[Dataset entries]
((
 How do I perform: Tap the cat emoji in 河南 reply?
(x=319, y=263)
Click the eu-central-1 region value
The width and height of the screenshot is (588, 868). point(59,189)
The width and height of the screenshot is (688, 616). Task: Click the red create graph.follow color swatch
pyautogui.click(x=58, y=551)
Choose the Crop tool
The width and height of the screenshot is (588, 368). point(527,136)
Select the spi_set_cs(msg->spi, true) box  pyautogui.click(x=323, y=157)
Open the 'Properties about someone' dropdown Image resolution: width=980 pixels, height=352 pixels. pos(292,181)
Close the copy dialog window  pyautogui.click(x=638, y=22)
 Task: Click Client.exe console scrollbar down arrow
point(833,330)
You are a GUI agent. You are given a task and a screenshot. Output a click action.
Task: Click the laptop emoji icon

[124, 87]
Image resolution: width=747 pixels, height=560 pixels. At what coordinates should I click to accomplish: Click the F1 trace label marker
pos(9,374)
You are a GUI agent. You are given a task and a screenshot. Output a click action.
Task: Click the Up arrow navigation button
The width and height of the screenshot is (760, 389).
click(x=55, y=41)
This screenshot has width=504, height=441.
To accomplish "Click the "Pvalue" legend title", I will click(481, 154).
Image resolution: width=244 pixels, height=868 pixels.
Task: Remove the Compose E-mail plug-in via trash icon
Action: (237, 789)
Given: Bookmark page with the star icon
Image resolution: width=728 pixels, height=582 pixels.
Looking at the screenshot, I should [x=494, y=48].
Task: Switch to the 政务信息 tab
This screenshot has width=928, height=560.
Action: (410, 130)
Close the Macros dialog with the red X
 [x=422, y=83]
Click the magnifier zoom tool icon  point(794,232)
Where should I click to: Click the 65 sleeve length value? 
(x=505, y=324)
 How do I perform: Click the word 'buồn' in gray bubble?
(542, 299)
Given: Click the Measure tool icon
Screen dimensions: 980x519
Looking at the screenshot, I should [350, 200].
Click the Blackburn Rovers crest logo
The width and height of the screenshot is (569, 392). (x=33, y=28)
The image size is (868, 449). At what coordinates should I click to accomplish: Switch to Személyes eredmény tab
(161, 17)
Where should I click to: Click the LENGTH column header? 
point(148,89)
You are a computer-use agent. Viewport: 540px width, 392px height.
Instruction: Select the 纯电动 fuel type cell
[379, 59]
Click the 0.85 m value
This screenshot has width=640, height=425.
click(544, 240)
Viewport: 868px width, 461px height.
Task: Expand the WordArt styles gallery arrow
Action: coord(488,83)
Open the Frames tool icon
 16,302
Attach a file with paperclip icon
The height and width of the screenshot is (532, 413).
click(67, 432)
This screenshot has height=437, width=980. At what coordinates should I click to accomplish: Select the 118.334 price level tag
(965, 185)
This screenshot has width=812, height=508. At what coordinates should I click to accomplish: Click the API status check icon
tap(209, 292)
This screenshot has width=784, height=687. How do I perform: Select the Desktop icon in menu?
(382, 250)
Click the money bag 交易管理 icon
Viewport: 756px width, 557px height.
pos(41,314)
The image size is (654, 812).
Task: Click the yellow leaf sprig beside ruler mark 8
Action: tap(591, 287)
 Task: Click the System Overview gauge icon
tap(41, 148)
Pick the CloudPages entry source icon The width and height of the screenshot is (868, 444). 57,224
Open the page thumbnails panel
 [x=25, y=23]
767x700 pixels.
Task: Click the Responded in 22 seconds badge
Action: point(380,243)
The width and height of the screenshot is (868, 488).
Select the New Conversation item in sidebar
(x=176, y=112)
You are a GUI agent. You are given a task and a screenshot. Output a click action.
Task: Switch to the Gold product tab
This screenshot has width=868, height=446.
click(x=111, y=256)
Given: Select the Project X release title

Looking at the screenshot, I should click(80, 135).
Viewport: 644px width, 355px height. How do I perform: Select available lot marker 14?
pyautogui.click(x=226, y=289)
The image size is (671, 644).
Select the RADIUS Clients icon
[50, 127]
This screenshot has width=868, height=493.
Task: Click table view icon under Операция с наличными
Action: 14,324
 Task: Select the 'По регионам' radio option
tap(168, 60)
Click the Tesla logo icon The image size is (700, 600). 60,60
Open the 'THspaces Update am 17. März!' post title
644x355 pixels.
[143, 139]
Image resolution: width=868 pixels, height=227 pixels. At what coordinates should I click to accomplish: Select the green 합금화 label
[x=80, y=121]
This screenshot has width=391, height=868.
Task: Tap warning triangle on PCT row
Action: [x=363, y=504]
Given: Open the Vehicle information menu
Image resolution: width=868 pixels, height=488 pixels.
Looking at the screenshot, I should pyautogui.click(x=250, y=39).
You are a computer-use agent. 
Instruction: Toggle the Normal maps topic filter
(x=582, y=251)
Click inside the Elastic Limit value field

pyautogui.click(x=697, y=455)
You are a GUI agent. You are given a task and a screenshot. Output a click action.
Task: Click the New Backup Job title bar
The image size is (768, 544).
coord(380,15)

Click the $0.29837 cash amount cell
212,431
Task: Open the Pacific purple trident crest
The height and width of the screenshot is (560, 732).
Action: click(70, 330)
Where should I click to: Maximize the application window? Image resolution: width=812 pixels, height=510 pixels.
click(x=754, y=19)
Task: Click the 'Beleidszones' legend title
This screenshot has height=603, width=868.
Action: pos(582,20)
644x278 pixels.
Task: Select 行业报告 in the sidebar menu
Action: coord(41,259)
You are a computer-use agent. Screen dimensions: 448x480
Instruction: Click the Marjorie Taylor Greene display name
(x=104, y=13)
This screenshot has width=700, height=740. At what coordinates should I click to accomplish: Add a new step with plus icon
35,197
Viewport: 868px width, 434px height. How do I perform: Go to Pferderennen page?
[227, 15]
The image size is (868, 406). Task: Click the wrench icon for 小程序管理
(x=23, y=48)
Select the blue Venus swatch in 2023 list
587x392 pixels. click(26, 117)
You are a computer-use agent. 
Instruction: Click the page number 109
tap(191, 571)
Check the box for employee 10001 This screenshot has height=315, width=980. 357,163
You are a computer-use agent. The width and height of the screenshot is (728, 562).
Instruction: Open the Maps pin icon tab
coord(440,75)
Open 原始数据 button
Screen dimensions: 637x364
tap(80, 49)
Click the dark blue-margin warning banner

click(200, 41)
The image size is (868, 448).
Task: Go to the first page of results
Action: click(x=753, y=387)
))
Exercise instructions:
Write the data back out verbatim.

Response to this task:
 How do I perform: Tap the cat emoji in 河南 reply?
(x=319, y=263)
Click the eu-central-1 region value
The width and height of the screenshot is (588, 868). point(59,189)
The width and height of the screenshot is (688, 616). Task: Click the red create graph.follow color swatch
pyautogui.click(x=58, y=551)
Choose the Crop tool
The width and height of the screenshot is (588, 368). point(527,136)
Select the spi_set_cs(msg->spi, true) box  pyautogui.click(x=323, y=157)
Open the 'Properties about someone' dropdown Image resolution: width=980 pixels, height=352 pixels. pos(292,181)
Close the copy dialog window  pyautogui.click(x=638, y=22)
 Task: Click Client.exe console scrollbar down arrow
point(833,330)
You are a GUI agent. You are given a task and a screenshot. Output a click action.
Task: Click the laptop emoji icon

[124, 87]
Image resolution: width=747 pixels, height=560 pixels. At what coordinates should I click to accomplish: Click the F1 trace label marker
pos(9,374)
You are a GUI agent. You are given a task and a screenshot. Output a click action.
Task: Click the Up arrow navigation button
The width and height of the screenshot is (760, 389).
click(x=55, y=41)
This screenshot has width=504, height=441.
To accomplish "Click the "Pvalue" legend title", I will click(481, 154).
Image resolution: width=244 pixels, height=868 pixels.
Task: Remove the Compose E-mail plug-in via trash icon
Action: (237, 789)
Given: Bookmark page with the star icon
Image resolution: width=728 pixels, height=582 pixels.
Looking at the screenshot, I should [x=494, y=48].
Task: Switch to the 政务信息 tab
This screenshot has width=928, height=560.
Action: (410, 130)
Close the Macros dialog with the red X
 [x=422, y=83]
Click the magnifier zoom tool icon  point(794,232)
Where should I click to: Click the 65 sleeve length value? 
(x=505, y=324)
 How do I perform: Click the word 'buồn' in gray bubble?
(542, 299)
Given: Click the Measure tool icon
Screen dimensions: 980x519
Looking at the screenshot, I should [350, 200].
Click the Blackburn Rovers crest logo
The width and height of the screenshot is (569, 392). (x=33, y=28)
The image size is (868, 449). At what coordinates should I click to accomplish: Switch to Személyes eredmény tab
(161, 17)
Where should I click to: Click the LENGTH column header? 
point(148,89)
You are a computer-use agent. Viewport: 540px width, 392px height.
Instruction: Select the 纯电动 fuel type cell
[379, 59]
Click the 0.85 m value
This screenshot has width=640, height=425.
click(544, 240)
Viewport: 868px width, 461px height.
Task: Expand the WordArt styles gallery arrow
Action: coord(488,83)
Open the Frames tool icon
 16,302
Attach a file with paperclip icon
The height and width of the screenshot is (532, 413).
click(67, 432)
This screenshot has height=437, width=980. At what coordinates should I click to accomplish: Select the 118.334 price level tag
(965, 185)
This screenshot has width=812, height=508. At what coordinates should I click to accomplish: Click the API status check icon
tap(209, 292)
This screenshot has width=784, height=687. How do I perform: Select the Desktop icon in menu?
(382, 250)
Click the money bag 交易管理 icon
Viewport: 756px width, 557px height.
pos(41,314)
The image size is (654, 812).
Task: Click the yellow leaf sprig beside ruler mark 8
Action: tap(591, 287)
 Task: Click the System Overview gauge icon
tap(41, 148)
Pick the CloudPages entry source icon The width and height of the screenshot is (868, 444). 57,224
Open the page thumbnails panel
 [x=25, y=23]
767x700 pixels.
Task: Click the Responded in 22 seconds badge
Action: point(380,243)
The width and height of the screenshot is (868, 488).
Select the New Conversation item in sidebar
(x=176, y=112)
You are a GUI agent. You are given a task and a screenshot. Output a click action.
Task: Switch to the Gold product tab
This screenshot has width=868, height=446.
click(x=111, y=256)
Given: Select the Project X release title

Looking at the screenshot, I should click(80, 135).
Viewport: 644px width, 355px height. How do I perform: Select available lot marker 14?
pyautogui.click(x=226, y=289)
The image size is (671, 644).
Select the RADIUS Clients icon
[50, 127]
This screenshot has width=868, height=493.
Task: Click table view icon under Операция с наличными
Action: 14,324
 Task: Select the 'По регионам' radio option
tap(168, 60)
Click the Tesla logo icon The image size is (700, 600). 60,60
Open the 'THspaces Update am 17. März!' post title
644x355 pixels.
[143, 139]
Image resolution: width=868 pixels, height=227 pixels. At what coordinates should I click to accomplish: Select the green 합금화 label
[x=80, y=121]
This screenshot has width=391, height=868.
Task: Tap warning triangle on PCT row
Action: [x=363, y=504]
Given: Open the Vehicle information menu
Image resolution: width=868 pixels, height=488 pixels.
Looking at the screenshot, I should pyautogui.click(x=250, y=39).
You are a computer-use agent. 
Instruction: Toggle the Normal maps topic filter
(x=582, y=251)
Click inside the Elastic Limit value field

pyautogui.click(x=697, y=455)
You are a GUI agent. You are given a task and a screenshot. Output a click action.
Task: Click the New Backup Job title bar
The image size is (768, 544).
coord(380,15)

Click the $0.29837 cash amount cell
212,431
Task: Open the Pacific purple trident crest
The height and width of the screenshot is (560, 732).
Action: click(70, 330)
Where should I click to: Maximize the application window? Image resolution: width=812 pixels, height=510 pixels.
click(x=754, y=19)
Task: Click the 'Beleidszones' legend title
This screenshot has height=603, width=868.
Action: pos(582,20)
644x278 pixels.
Task: Select 行业报告 in the sidebar menu
Action: coord(41,259)
You are a computer-use agent. Screen dimensions: 448x480
Instruction: Click the Marjorie Taylor Greene display name
(x=104, y=13)
This screenshot has width=700, height=740. At what coordinates should I click to accomplish: Add a new step with plus icon
35,197
Viewport: 868px width, 434px height. How do I perform: Go to Pferderennen page?
[227, 15]
The image size is (868, 406). Task: Click the wrench icon for 小程序管理
(x=23, y=48)
Select the blue Venus swatch in 2023 list
587x392 pixels. click(26, 117)
You are a computer-use agent. 
Instruction: Click the page number 109
tap(191, 571)
Check the box for employee 10001 This screenshot has height=315, width=980. 357,163
You are a computer-use agent. The width and height of the screenshot is (728, 562).
Instruction: Open the Maps pin icon tab
coord(440,75)
Open 原始数据 button
Screen dimensions: 637x364
tap(80, 49)
Click the dark blue-margin warning banner

click(200, 41)
The image size is (868, 448).
Task: Go to the first page of results
Action: click(x=753, y=387)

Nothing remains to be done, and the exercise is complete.